The Embassy of Brazil and the Goethe Institute promoted the exhibition “Soul traces” of plastic arts of the Brazilian artist Gustavo da Liña, started from 5th May till 15th May 2009, at the Goethe Institute. The inauguration took place on Tuesday, 5th May.
Profile of the Brazilian Artist
Gustavo da Liña, a Brazilian artist born 1961 in Rio Grande do Sul, lives in Berlin since 1989, where he witnessed the fall of the Wall. He has won a greater recognition abroad, through many expositions in different countries of the world. In his creative style, he uses mainly Antaimoro paper, a hand made material produced in Madagascar, from a tree named Avoha. To this texture, he adds pigments and different geometric forms, in harmony with intense colours, composing squares, circles, bars, clefs or labyrinths,
suggesting archaic symbols of human soul.
As his own artistic name, da Liña or Linha, in Portuguese meaning line, the artist’s pictures, physical and concrete, combining ancient and old traditions with contemporary characteristics, establish a kind of track of signs between Brazil, Germany and Africa, in a synthesis between materiality and spirituality.
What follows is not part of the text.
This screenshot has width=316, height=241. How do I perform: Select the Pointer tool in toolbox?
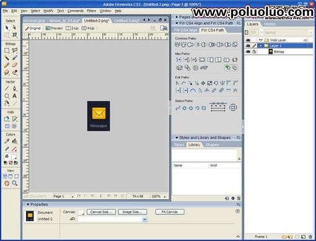(7, 27)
On the occasion, the Ambassador of Brazil, Mr. Luis Fernando Serra, made the following speech:
“First of all, I’d like to thank you for coming. I appreciate your effort to challenge the inconvenience of the heavy traffic and be on time for this gathering. Let me also acknowledge the tremendous commitment of the Goethe Institut to set up this art exhibition which is the first I present since I took office as Ambassador almost three years ago.
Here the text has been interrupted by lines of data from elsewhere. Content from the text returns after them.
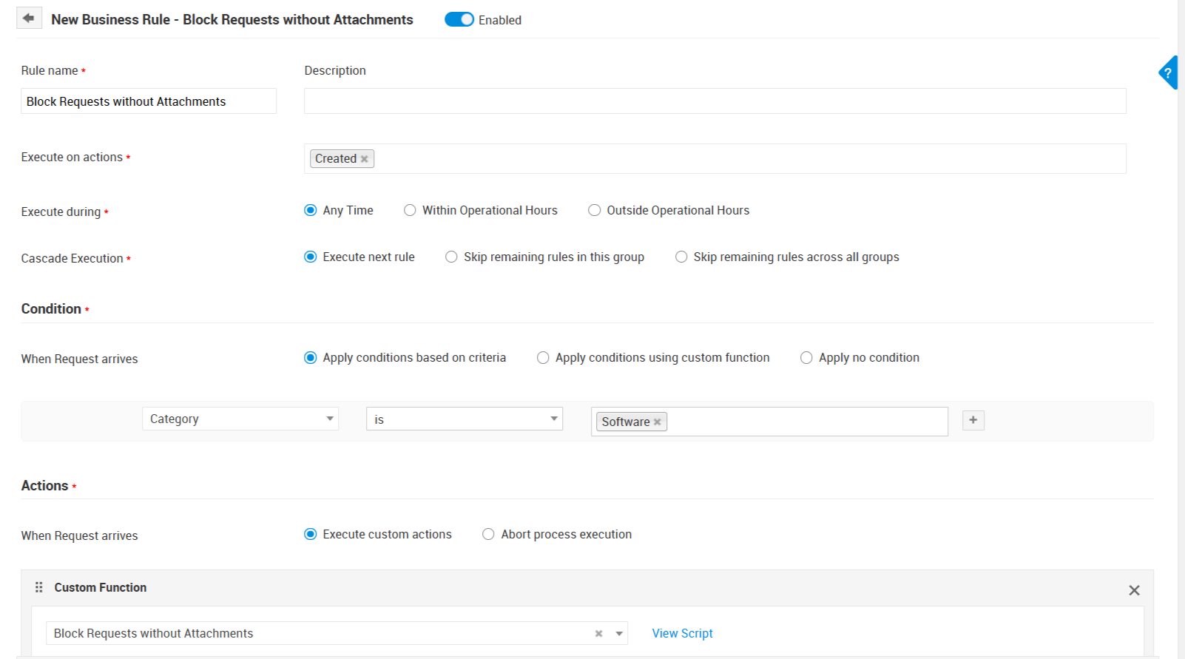Remove the Created action tag

[x=364, y=159]
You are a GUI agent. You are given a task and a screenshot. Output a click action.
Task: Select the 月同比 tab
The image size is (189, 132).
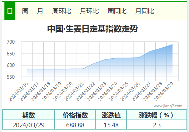[x=145, y=11]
During this period, I thought it was a good idea to present in this prestigious venue the works of a Brazilian Artist who had some link with Africa. I made exhaustive research and came across the name of Gustavo da Linha. Gustavo brings together three important elements that, in my opinion,qualify him for the job: he is Brazilian, born close to the border with Uruguay, and that is the reason for his artistic name (da Linha is the translation for from the border), he has been living in Berlin for the last twenty years, and so his attachment to what the Goethe Institut represents is out of question, and he paints on a paper manufactured only in Africa in a small community north of Madagascar. Because of that I can say that Gustavo champions a product that, besides being the pride of the whole continent, can disappear in twenty years if nothing is done to preserve the
technique mastered only by the elders of that village.
I said that he lives in Berlin since 1989, but he goes every six month to Brazil in search of this Brazilian spirituality that he doesn’t want to lose. Gustavo, with his unique artistic experience, doesn’t paint landscapes, still nature, faces or bodies. He doesn’t either freeze, on his canvass made of that fabulous paper, moments of human situations. Rather, he
dives deep in the labyrinths of our soul, and, in a language which is universal, captures the turbulences of our secret gardens. In other words, he invites us to meditate on the transcendent meaning of our life. Enjoy the exhibition.
Thank you”.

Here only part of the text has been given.